Accordingly, the order of the Supreme Court, New York County (Helen E. Freedman, J.), entered January 22, 2003, which granted defendant Port Authority’s motion for summary judgment dismissing the complaint, should be modified, on the law, the negligence cause of action reinstated, and the matter remanded for further proceedings not inconsistent herewith, and otherwise affirmed, without costs.
Nardelli, J.P., Saxe and Sullivan, JJ., concur.

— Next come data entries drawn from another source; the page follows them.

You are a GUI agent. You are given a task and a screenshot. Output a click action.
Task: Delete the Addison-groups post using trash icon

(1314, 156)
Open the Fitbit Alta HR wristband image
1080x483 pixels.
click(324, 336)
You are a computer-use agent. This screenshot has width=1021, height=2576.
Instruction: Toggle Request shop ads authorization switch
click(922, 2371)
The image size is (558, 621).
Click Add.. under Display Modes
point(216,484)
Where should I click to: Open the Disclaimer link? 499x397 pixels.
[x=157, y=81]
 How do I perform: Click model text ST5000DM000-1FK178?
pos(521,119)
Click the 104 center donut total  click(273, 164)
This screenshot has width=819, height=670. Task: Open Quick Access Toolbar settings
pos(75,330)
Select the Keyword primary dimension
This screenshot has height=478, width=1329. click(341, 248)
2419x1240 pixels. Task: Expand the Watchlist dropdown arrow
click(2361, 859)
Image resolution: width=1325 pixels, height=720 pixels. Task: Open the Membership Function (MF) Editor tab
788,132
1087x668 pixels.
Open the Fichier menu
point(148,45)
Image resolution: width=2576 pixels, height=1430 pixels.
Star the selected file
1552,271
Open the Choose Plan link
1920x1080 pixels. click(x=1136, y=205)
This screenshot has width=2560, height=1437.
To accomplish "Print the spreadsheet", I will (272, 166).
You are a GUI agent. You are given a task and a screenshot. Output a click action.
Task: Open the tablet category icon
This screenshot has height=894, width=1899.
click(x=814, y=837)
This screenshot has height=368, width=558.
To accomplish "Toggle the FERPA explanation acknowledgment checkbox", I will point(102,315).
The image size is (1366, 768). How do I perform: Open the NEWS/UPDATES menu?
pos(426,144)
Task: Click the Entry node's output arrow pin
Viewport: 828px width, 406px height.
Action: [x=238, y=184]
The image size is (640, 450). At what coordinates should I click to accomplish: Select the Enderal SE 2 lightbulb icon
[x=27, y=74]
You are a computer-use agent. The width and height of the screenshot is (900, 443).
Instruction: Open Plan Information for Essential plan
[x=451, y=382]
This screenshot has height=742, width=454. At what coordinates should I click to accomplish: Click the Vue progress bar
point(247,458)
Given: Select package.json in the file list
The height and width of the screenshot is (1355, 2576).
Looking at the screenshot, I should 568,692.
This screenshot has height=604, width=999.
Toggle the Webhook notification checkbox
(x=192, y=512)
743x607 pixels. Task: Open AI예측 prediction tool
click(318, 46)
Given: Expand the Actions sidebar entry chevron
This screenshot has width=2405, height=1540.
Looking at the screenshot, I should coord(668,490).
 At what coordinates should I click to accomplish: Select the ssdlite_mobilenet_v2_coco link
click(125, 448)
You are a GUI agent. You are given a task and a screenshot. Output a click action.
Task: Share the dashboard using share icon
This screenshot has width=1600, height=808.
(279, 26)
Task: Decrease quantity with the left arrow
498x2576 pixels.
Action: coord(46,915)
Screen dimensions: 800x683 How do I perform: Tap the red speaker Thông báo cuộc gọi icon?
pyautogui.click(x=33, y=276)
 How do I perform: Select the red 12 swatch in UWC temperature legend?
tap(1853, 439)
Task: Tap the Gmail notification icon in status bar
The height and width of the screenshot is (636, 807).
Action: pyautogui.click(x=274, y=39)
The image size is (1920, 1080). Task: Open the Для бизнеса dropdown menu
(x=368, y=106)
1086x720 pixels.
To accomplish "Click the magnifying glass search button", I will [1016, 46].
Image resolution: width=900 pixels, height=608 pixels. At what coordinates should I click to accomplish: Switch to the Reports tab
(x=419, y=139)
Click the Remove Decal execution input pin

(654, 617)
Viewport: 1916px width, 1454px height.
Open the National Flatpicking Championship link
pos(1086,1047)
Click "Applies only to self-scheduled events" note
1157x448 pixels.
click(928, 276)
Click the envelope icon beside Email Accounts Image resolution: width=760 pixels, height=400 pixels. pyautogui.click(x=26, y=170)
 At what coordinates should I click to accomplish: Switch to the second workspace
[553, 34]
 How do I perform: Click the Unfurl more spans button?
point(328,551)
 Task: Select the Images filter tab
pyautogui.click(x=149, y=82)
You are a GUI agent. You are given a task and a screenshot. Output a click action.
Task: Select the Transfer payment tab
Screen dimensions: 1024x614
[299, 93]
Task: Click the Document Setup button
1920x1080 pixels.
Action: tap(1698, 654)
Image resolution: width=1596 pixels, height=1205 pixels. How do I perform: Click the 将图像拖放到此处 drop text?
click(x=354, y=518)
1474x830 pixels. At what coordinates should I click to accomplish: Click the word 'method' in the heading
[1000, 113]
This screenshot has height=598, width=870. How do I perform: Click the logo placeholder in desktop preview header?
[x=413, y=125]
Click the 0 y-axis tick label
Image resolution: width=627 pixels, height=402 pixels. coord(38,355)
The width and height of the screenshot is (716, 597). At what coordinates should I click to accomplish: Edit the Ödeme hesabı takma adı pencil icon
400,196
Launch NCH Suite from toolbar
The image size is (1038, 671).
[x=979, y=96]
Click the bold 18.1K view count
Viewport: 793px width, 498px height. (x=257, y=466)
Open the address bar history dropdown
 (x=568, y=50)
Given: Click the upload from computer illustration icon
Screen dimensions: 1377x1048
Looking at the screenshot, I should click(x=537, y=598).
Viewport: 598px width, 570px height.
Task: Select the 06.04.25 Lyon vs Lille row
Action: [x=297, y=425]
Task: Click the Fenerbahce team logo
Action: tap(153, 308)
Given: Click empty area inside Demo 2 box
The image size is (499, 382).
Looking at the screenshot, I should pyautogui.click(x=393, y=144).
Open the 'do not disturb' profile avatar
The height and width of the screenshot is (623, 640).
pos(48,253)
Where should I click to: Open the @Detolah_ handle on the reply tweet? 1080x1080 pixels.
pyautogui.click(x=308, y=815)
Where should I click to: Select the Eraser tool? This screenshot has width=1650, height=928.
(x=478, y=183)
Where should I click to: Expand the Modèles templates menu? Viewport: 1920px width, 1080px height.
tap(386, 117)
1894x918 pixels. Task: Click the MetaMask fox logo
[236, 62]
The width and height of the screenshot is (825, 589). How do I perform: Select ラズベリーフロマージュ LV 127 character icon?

Order, Supreme Court, New York County, entered January 22, 2003, modified, on the law, the negligence cause of action reinstated, and the matter remanded for further proceedings not inconsistent herewith, and otherwise affirmed, without costs.
Notes
. The Port Authority also argued that plaintiffs had failed to adduce evidence showing that the wife was exposed to asbestos during her employment at LaGuardia Airport. This theory of liability is not at issue on this appeal.
. The issue of whether the Port Authority knew or should have known of the risks of secondary exposure remains an open one, and our holding is limited to a finding that the Port Authority failed to demonstrate a lack of duty as a matter of law.